But it's become harder to get used to how very hot it has been in the past few years. I hated the extreme heatwave of 2022, where temperatures reached 40C for the first time (since records began) in the UK. With a baby and young children at home, we simply couldn't go outside. And when we could, everything was dead and quiet. It was depressing and frightening.
With the extreme heat projected in the coming decades, going outside in the summer will be harder: festivals and outdoor sports events will be too dangerous; opportunities for people to unwind and relax in nature may decrease.
The impacts of climate change on the British summer will be unequal across class, race and socioeconomic lines. More deprived areas are less likely to have tree cover for shade. The homes of lower-income families, renters, those with children and ethnic minority households are more likely to overheat.
And the countries most vulnerable to severe climate-related breakdown - those in the global south, who are not responsible for climate change caused by human activity - are facing summers projected to be much more deadly and violent than those in the northern hemisphere.
But in the UK's new heatwaves and drought, the health of ecosystems - in other words, life - is threatened.
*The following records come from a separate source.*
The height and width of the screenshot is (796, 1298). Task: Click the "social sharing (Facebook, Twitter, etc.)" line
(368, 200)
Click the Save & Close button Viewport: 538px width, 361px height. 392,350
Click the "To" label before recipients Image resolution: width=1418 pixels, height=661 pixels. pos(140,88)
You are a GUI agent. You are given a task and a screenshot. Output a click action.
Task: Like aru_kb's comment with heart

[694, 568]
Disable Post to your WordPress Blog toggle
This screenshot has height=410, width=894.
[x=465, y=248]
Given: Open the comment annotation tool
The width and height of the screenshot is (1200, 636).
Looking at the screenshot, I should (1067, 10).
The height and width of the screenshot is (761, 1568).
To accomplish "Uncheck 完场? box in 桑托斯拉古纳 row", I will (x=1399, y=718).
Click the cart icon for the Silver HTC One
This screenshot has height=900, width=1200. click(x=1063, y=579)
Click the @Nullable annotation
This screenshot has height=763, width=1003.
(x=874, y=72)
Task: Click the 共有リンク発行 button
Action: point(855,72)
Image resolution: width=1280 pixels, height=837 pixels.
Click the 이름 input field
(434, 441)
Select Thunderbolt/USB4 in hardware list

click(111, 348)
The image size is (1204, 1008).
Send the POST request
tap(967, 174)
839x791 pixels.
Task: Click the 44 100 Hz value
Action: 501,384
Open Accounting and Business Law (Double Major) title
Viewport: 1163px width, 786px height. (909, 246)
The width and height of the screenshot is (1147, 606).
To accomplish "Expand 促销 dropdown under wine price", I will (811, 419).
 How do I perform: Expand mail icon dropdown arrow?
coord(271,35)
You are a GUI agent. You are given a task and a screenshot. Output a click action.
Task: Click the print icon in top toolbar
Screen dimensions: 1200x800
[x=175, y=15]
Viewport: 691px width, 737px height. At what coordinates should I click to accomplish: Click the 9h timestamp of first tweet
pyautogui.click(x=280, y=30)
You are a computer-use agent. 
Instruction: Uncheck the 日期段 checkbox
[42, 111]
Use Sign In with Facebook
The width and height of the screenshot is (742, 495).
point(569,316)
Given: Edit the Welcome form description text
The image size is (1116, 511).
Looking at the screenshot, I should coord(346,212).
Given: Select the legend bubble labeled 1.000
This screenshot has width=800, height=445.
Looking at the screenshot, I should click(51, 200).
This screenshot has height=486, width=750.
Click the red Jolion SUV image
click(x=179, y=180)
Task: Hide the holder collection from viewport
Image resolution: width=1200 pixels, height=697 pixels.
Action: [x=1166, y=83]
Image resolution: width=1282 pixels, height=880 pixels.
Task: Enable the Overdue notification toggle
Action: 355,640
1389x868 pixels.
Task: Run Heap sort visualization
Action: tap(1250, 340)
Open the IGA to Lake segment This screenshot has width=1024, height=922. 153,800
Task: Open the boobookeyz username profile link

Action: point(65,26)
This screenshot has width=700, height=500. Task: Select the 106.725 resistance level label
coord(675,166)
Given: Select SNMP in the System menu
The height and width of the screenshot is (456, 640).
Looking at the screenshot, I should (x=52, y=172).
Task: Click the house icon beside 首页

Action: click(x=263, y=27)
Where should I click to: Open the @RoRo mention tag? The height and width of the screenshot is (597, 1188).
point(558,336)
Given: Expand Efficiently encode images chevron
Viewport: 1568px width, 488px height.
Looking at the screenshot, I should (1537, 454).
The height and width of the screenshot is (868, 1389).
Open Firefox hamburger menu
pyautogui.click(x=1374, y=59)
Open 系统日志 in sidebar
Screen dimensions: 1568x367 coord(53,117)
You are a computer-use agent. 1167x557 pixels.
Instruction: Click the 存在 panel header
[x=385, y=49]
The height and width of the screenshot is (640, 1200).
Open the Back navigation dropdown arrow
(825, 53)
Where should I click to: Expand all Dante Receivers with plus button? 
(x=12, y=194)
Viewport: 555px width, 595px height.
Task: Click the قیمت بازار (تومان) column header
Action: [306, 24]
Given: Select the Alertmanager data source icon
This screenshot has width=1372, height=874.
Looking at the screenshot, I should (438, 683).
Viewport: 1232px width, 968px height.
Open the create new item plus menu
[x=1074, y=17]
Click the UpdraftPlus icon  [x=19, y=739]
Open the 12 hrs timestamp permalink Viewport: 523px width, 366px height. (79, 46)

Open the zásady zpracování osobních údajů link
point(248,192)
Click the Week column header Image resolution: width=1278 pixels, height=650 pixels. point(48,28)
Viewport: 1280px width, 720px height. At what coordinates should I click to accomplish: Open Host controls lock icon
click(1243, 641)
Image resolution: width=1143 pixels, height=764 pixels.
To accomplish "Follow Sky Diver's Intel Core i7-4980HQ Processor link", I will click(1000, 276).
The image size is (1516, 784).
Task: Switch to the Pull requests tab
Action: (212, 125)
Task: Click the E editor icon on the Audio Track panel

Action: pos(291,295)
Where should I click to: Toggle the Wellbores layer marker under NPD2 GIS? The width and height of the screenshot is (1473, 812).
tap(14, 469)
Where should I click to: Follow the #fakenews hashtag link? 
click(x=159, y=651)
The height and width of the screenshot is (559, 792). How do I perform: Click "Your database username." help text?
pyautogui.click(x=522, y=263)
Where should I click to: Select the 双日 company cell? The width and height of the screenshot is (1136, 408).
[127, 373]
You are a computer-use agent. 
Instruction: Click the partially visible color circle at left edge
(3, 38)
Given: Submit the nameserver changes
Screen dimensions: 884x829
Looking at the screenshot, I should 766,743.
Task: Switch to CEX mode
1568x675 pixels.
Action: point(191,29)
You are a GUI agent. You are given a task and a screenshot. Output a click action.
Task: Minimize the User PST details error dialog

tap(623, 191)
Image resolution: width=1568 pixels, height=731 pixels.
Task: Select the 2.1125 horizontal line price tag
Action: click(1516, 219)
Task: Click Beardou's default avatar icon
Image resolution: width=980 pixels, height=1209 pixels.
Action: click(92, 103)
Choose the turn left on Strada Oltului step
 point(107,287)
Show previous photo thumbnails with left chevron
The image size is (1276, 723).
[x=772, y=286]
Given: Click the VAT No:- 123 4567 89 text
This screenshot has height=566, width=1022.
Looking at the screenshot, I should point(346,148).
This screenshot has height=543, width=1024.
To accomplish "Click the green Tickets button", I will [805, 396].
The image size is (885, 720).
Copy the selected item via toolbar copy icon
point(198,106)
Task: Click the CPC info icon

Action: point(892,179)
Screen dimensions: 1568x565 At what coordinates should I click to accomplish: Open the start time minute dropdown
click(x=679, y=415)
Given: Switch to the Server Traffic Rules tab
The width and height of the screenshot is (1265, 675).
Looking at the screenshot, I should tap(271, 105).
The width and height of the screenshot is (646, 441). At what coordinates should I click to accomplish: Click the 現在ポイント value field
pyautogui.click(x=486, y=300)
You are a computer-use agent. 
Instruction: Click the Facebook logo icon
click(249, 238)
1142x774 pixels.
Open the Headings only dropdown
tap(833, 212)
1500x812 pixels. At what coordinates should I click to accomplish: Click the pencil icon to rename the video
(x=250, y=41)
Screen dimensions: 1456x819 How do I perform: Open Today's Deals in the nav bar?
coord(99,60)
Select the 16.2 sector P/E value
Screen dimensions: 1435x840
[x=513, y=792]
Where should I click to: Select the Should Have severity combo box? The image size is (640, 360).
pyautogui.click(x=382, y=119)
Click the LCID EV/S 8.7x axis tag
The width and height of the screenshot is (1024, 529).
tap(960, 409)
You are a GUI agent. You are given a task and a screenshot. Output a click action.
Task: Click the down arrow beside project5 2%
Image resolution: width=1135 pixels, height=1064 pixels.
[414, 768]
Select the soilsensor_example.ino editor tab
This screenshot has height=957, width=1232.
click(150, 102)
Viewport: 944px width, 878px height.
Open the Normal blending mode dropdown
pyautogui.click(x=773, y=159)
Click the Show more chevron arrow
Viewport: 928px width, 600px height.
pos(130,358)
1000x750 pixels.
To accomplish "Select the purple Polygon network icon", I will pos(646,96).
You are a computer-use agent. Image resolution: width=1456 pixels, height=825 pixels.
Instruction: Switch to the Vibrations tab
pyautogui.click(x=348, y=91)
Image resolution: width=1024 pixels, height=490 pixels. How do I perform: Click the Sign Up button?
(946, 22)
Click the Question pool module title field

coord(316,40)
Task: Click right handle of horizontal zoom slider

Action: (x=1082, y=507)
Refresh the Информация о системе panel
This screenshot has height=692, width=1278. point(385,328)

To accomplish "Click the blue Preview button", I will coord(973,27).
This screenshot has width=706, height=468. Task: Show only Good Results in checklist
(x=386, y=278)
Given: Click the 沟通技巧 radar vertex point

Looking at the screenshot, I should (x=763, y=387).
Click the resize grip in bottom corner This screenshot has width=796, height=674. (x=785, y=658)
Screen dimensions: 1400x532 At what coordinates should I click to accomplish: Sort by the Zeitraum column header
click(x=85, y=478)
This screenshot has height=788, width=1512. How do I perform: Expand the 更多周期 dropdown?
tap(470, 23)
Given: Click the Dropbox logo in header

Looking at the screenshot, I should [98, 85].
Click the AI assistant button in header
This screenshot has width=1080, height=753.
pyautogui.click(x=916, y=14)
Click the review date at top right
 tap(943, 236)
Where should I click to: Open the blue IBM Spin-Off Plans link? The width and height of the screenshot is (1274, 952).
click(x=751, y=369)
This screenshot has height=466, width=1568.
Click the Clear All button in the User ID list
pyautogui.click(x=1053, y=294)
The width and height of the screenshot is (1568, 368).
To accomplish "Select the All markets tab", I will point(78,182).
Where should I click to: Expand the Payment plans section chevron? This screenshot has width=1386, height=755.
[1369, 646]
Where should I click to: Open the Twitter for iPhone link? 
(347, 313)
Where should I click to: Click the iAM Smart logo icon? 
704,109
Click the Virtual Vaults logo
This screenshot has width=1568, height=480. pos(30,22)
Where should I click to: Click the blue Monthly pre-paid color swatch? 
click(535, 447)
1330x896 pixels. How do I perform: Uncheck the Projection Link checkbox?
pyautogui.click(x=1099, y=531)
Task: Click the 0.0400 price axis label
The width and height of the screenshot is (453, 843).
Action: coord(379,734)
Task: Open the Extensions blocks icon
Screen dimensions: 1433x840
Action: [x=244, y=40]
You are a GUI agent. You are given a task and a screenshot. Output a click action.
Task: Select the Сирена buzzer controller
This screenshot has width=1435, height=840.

Wildlife can become dehydrated and struggle to find food and water. Trees may die; plants may reduce flowering and seed production. Without food plants caterpillars can't survive, which means fewer butterflies and moths. If fruit ripens early, it may not be around for winter migrants such as fieldfares or redwings, or for hibernating species such as dormice. High temperatures and falling water levels threaten freshwater ecosystems by shrinking habitats and concentrating levels of pollutants and sewage.
When I approached our wildlife and nature NGOs about how the British summertime is playing out with the living world, they were keen to tell me what we can do to help our non-human neighbours. Suggestions included: increasing moisture-retaining wildflowers in public spaces and road verges; watering trees; keeping ponds topped up; leaving out shallow dishes of water with pebbles in them so bees and butterflies can safely drink too; letting areas of grass grow long; creating shade with log piles.
We know what the government and business need to do. Stop burning fossil fuels. Our leaders are going for economic growth at any cost, even if any cost means the collapse of the precious web of life on Earth as we know it. How many more record-breaking summers will we ignore?